Detrás de este baile en la cumbre con el USYC de Circle, se despliega una estrategia mucho más amplia que el simple rendimiento financiero. Aunque ambos fondos ofrecen ganancias comparables, alineadas con los tipos de interés actuales, su éxito radica esencialmente en su utilidad como colateral. Las plataformas de derivados, como Binance, Deribit o Crypto.com, integran estos activos para permitir que los inversores institucionales utilicen sus garantías al tiempo que generan intereses, transformando así fondos monetarios estáticos en herramientas de capital operativo extremadamente líquidas.
Sin embargo, resulta interesante señalar que la dominación de BlackRock, aunque sustancial en volumen, parece diluirse a medida que el mercado se fragmenta. Si bien el fondo llegó a representar hasta el 46 % de la oferta total en el pasado, el auge de otros actores como Franklin Templeton, Ondo o Centrifuge evidencia una maduración del sector. Esta diversificación se percibe como una señal positiva, convirtiendo lo que antes era solo un escaparate tecnológico en un mercado profundo y competitivo donde las cuotas de mercado se equilibran de forma natural.

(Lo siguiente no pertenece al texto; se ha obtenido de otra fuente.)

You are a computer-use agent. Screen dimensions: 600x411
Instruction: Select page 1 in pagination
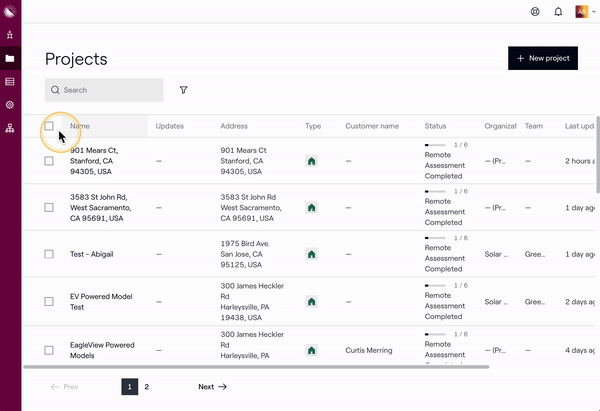(129, 386)
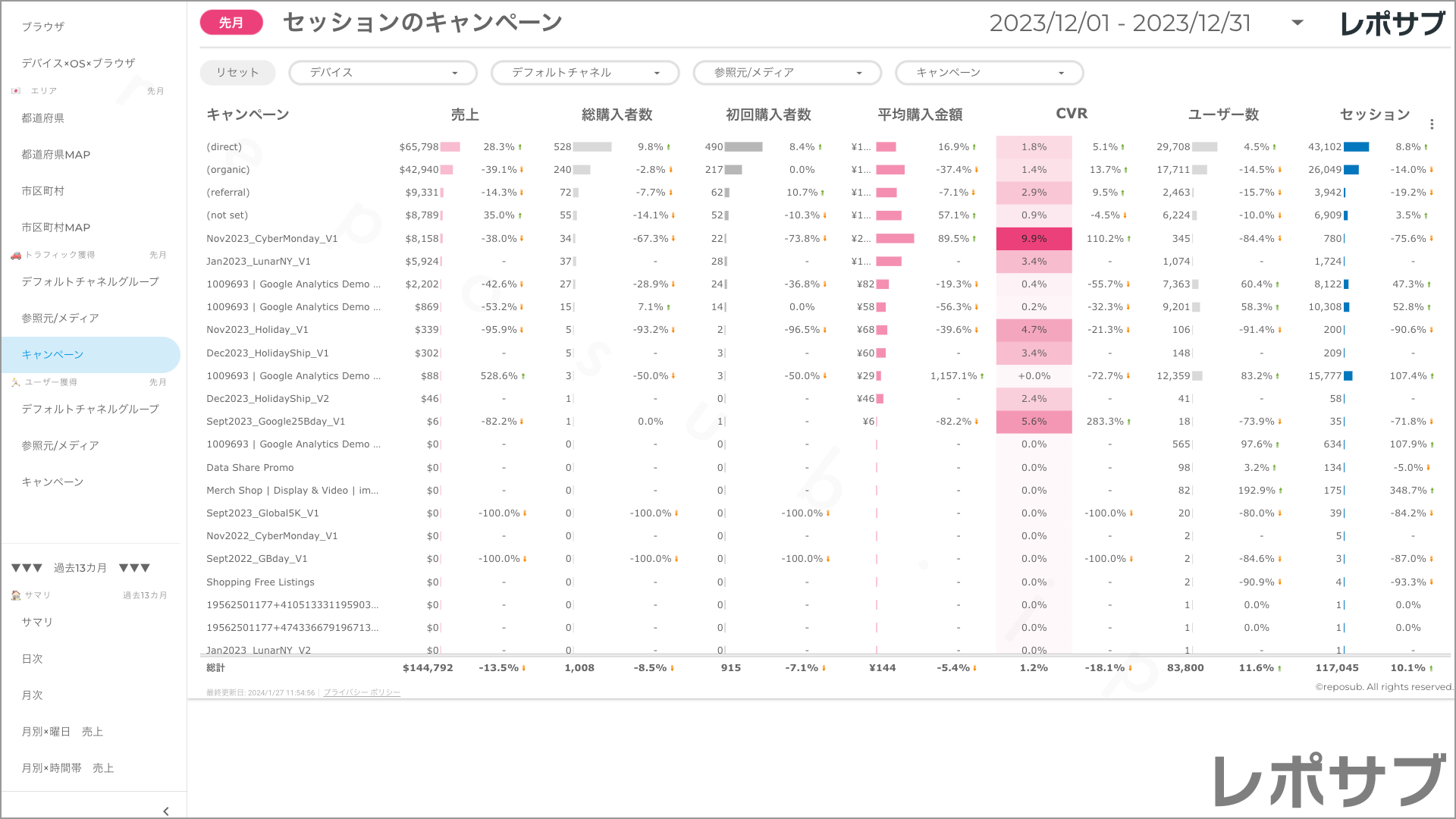Click the Japan flag icon beside エリア

[16, 91]
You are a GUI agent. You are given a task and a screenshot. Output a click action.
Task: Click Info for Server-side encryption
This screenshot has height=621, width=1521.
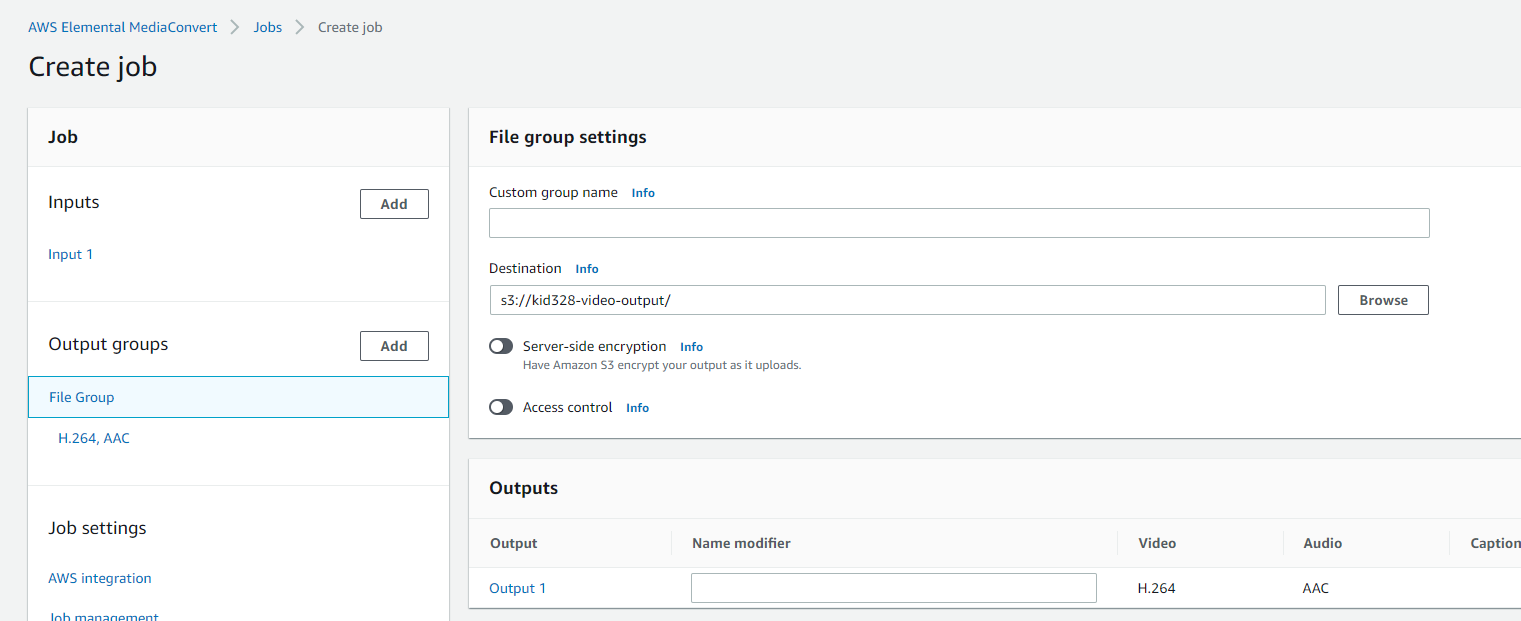[691, 347]
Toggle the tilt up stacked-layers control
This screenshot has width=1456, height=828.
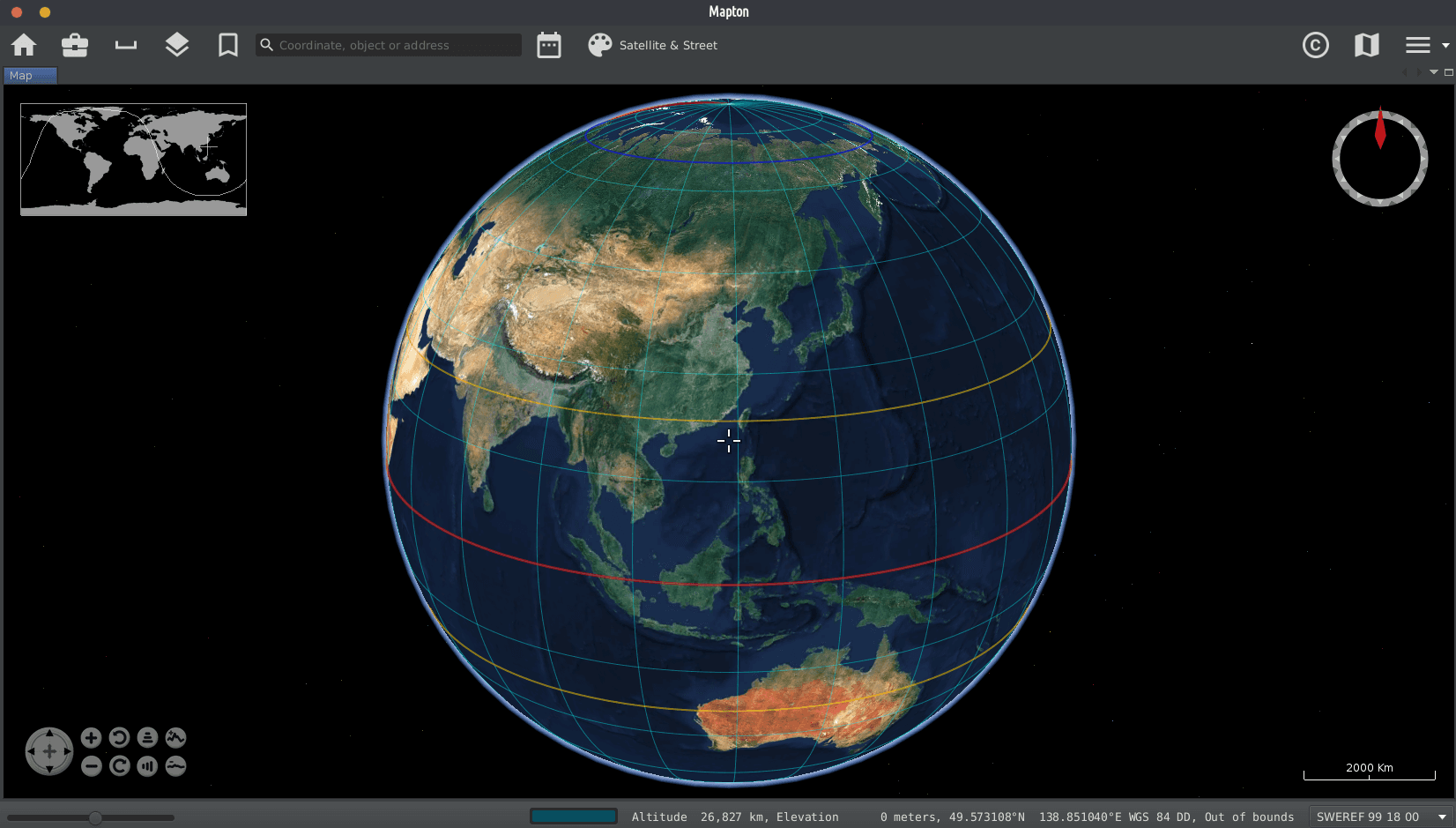tap(147, 738)
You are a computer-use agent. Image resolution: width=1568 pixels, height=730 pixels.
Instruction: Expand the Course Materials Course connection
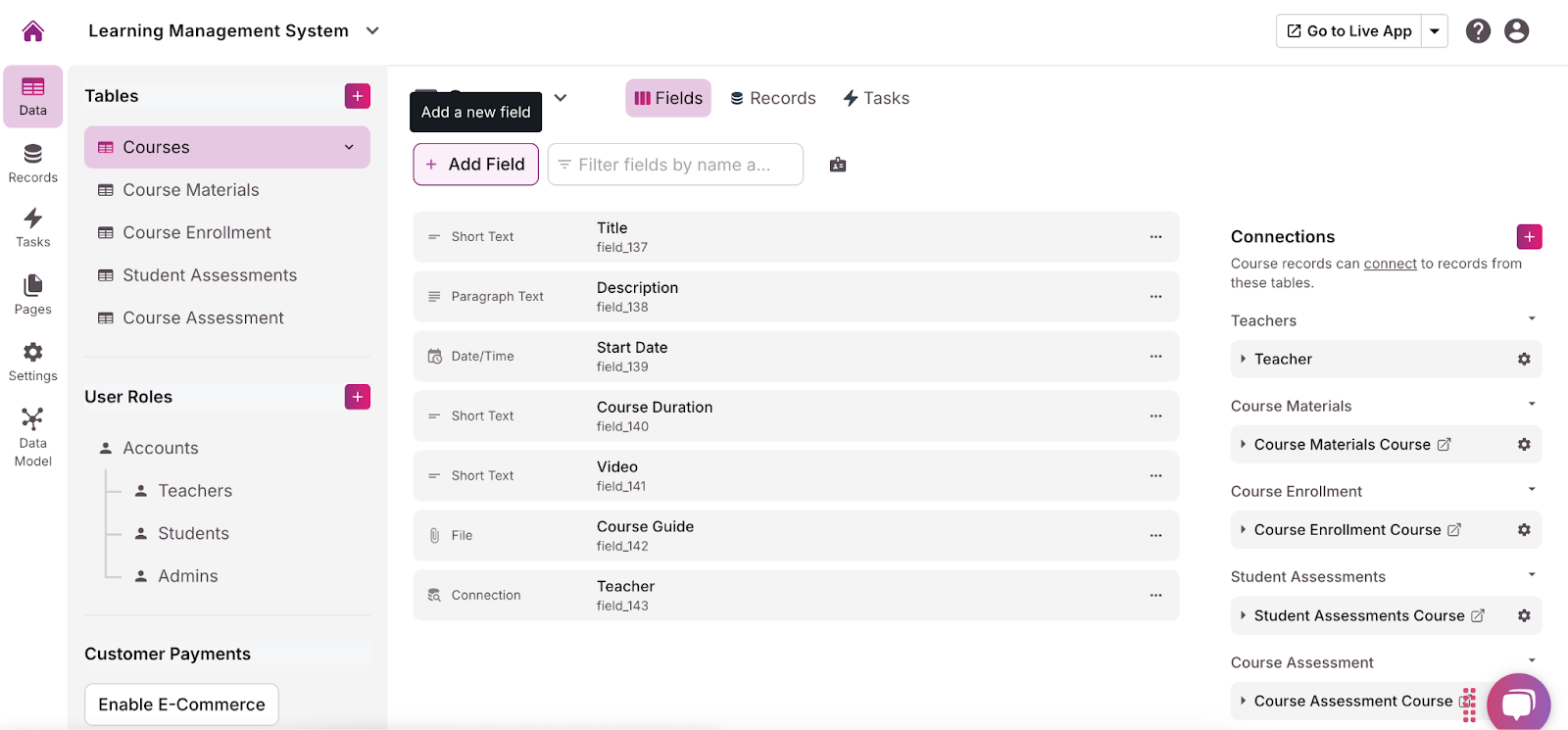coord(1244,445)
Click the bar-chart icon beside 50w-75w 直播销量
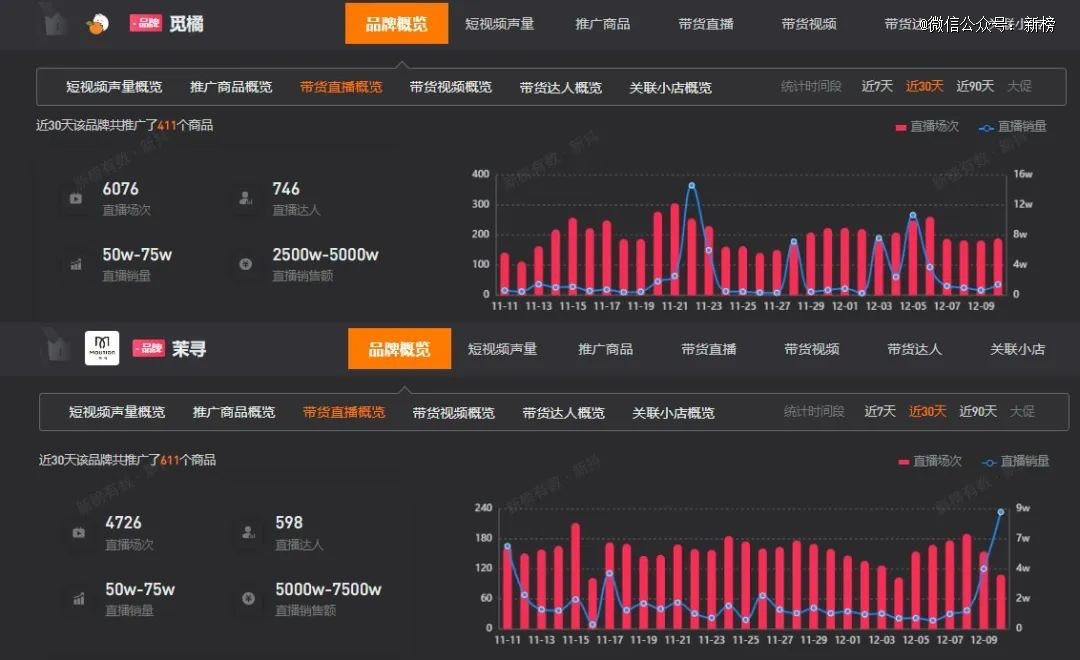 coord(78,264)
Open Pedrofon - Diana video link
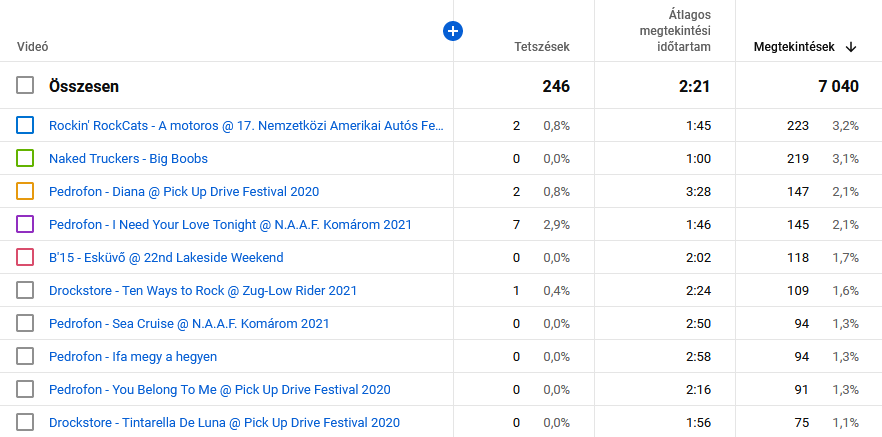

Los desafíos de este segmento también están estrechamente ligados a la evolución de los marcos regulatorios, en particular debido a la prohibición impuesta a los emisores de stablecoins de pagar intereses a los tenedores en Estados Unidos y Europa. En este contexto, los fondos monetarios tokenizados se consolidan como la alternativa preferida para los poseedores de capital que buscan rentabilizar su tesorería. Actores como Circle y BlackRock, al ofrecer soluciones híbridas, se posicionan estratégicamente para absorber esta demanda, conquistando así la frontera entre el dólar estacionario y el dólar productivo en la economía digital del mañana.